The best time to visit Brindisi is during the summer months, from May to September. The peak season runs from June to August and sees the city come alive with festivals and outdoor activities, although this is also when the city is busiest.
My favorite time to visit is either in May or September when it’s warm and sunny but not too crowded.
Brindisi is definitely worth visiting, especially if you’re looking for a slightly more off-the-beaten-path destination in Puglia. There are lots of things to see in Brindisi, Italy, and the city is home to a great mix of historical sites, cultural attractions, and outdoor activities.
You can see most of the main Brindisi attractions in one day. However, I’d recommend spending at least 2-3 days here to allow you to get a better sense of the city and to make your trip more relaxed and enjoyable. There’s enough to do in Brindisi to keep you busy for at least a few days.
Overall, Brindisi is a fairly safe place to visit. However, as with many cities, it does experience a certain amount of petty crime.
It’s a good idea to avoid walking around by yourself at night, especially in places that are poorly lit. But, so long as you take the usual sensible precautions, you shouldn’t have any issues during your time there.
Exploring the city’s beautiful ancient harbor is one of the most popular things to do in Brindisi, Italy.
Lido Cala Materdomini is located near the airport and is easily accessible by bus or taxi from the center of Brindisi. However, if you have your own car and don’t mind traveling a little further, there are several beaches nearby that are even nicer. Spiaggia di Torre Pozzelle is one of my favorites.
Seafood is the most popular cuisine in Brindisi, and the fresh local fish, mussels, clams, and oysters are all delicious.

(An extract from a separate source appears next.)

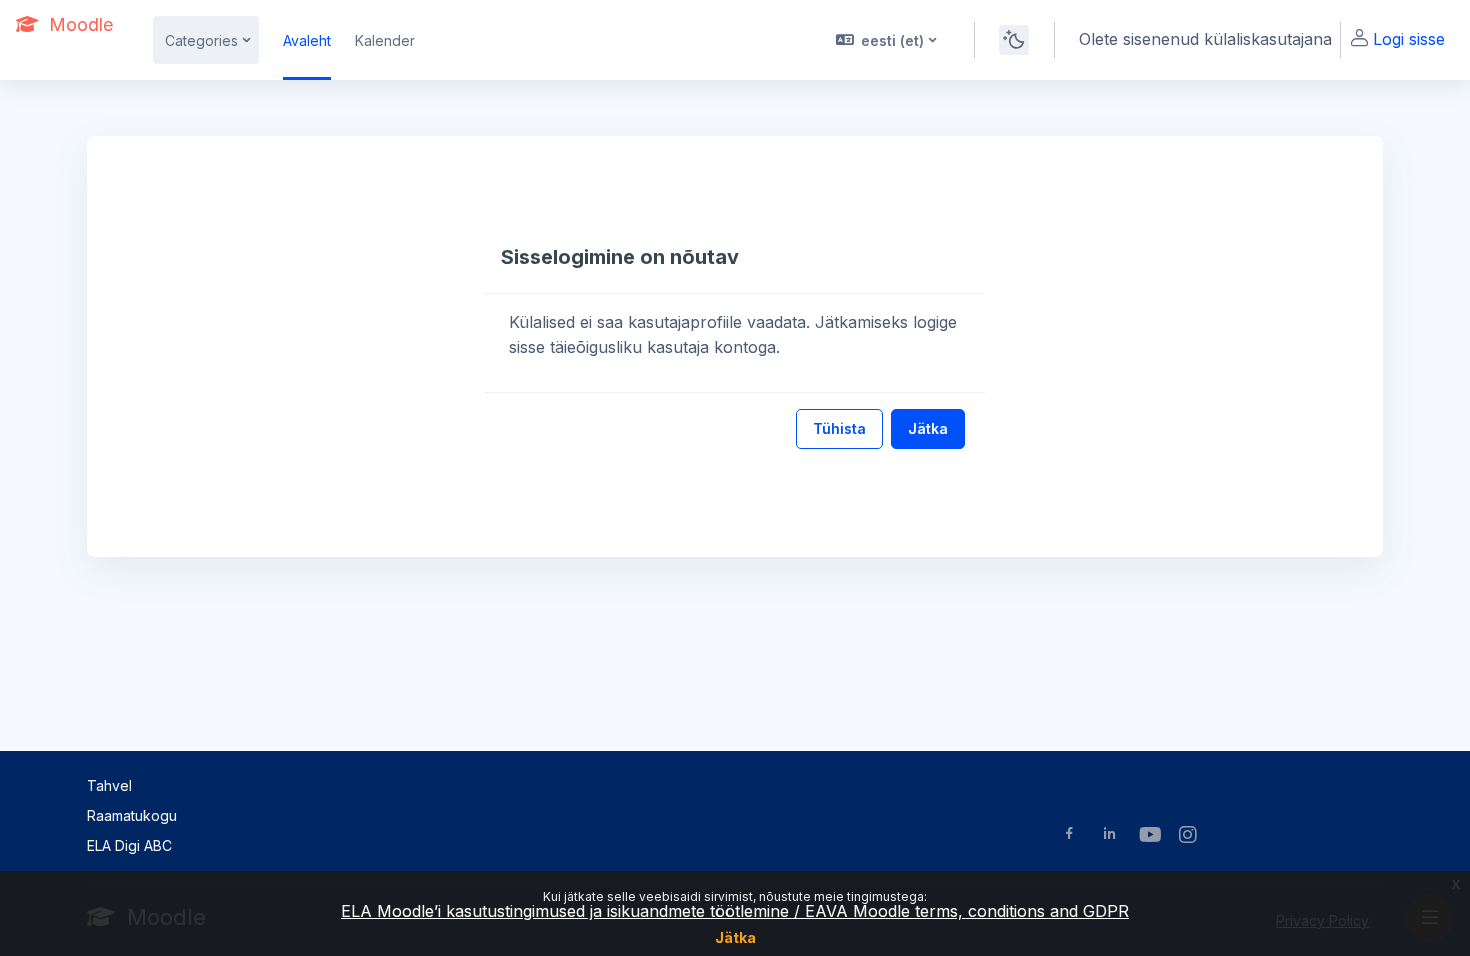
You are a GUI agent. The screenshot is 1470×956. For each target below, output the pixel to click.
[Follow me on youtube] (1149, 836)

I also recommend trying orecchiette con cime di rapa (orecchiette pasta with broccoli rabe), which is one of the most famous Puglian dishes.
The majority of visitors to Puglia tend to overlook Brindisi as a destination which I think is a huge shame. As you can see, there’s a fantastic range of interesting and fun things to do in Brindisi, Puglia.
Given that it’s somewhat off the beaten path (compared with some of Puglia’s more popular destinations, at least), means that you usually don’t have to contend with crowds of tourists while seeing the sights which is a bonus in my eyes!
If you’re looking to spend time in an authentic, lively, fun-loving southern Italian city, Brindisi is a great option.